We have heard of “middle class” values. We tend to identify them with our country. We consider ourselves a middle class country. What exactly do we mean? We honor marriage, family, prudence, a semi-religious experience. We remember family: mother, father, children, grandparents, uncles and aunts, nieces and nephews; all arrayed in some kind of hierarchy. We think of the family of the tasteful 50’s TV series, “Father Knows Best.” This was the time when the War had ended and the boys came home. Korea was a passing blip on our radar. We tended our gardens, moved to the suburbs, bought new cars and TV sets. Dad went to work and mom was home to greet us with milk and cookies, when we came home from school.

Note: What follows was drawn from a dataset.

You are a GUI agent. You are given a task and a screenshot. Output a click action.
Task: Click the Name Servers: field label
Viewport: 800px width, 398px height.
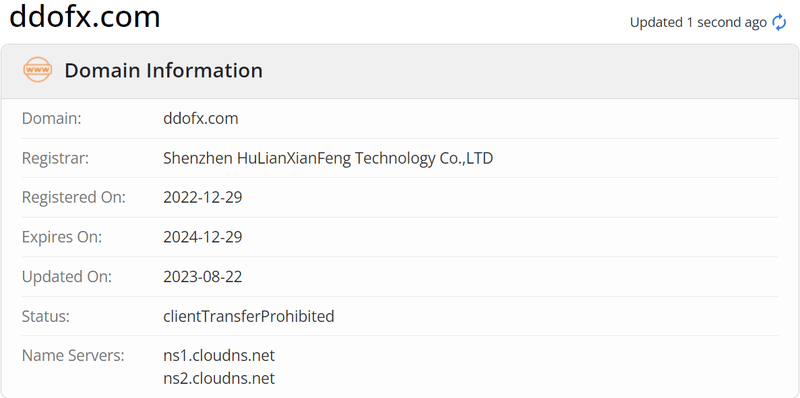73,355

This is, of course, the story we like to tell and the past we like to remember. But these events and happenings and how we reacted to them affected our values. We don’t learn these values in school. We certainly don’t learn them from books, or even TV or the newspapers. Nor do we learn them at the insistence of our parents. We learn them by watching and listening. We learn our values by the actions of people around us. How the adults talk and act around others.
Growing up in an apartment in New York City, my father worked and my mother stayed home. Every week my mother had a cleaning woman help her clear the place. Thinking back now, I really didn’t understand the need, but there it was. The cleaning lady was a “colored” woman (that’s the term we used then). Being at school all day, I had very little interaction with her. I don’t remember her name or what she looked like. But I have one significant memory of her, or rather about her.
One day I reached for a glass from some shelf in the kitchen. As I carried the glass to the sink, my mother stopped me. Don’t use that glass, Ken (me), that’s the cleaning woman’s glass (I’m sure my mom used her name). What did that simple event, simple admonition tell me about cleaning women or “colored” cleaning women?
In 1958 my wife was teaching school in Connecticut. One day a little girl in her class, came up to her and asked if Johnny, one of her classmates didn’t wash often because he was so dirty looking. Of course, Johnny was a person of color. Surely, that little girl had her values reinforced. She learned that at home and in society. She learned not to condemn people of color as evil, but to her, darker skin equaled dirty. Do you really not suppose that her attitude reflected by that comment changed over the years?
While today, most people would not ask that question, some still react that way unconsciously. I contend that those examples can be multiplied millions of times. Especially when our society through newspapers, television, and other media reinforce our unconscious biases.
Fortunately, the younger generations seem to have fewer racial prejudices’ than those of us over 50. Perhaps due to Civil Rights, there are fewer examples for them to internalize. Interracial dating and partnerships are more mainstream. In my day, we would shun such individuals. Unfortunately, it is the older generation that still controls.
The point I am making is that it makes no difference what we say to our children, it is our behavior they are modeling. If they live in an all white neighborhood and see minorities as menial laborers, or if they always pictures of minorities causing crimes, or living in slum like conditions or homeless, etc. That is the picture they get. Our telling them and/or making rational excuses fall on deaf ears.
The farther we go from actual experiences, especially when we are young, the harder it is to develop empathy. Unfortunately, the societal institutions, especially the religions that preach “the golden rule,” act in many ways in antithesis to them. We all recognize that Sunday is the most segregated day of the week. Why can’t even the worship of a “god” or deity or whatever you call that figure you project your beliefs on, interfere with your fundamental attitudes?
Instead of falling back on some mythological ideal of what we should be, we should be recognizing our shortcomings. All one can ask is that we recognize our prejudices; by doing so, we are working on them. Maybe an acceptance of how we see others might lead to a conscious change in both individual lives and thus a national renaissance. Until we accept ourselves and our fellow humans, warts and all, we will go on unempathic and far from “the golden rule.”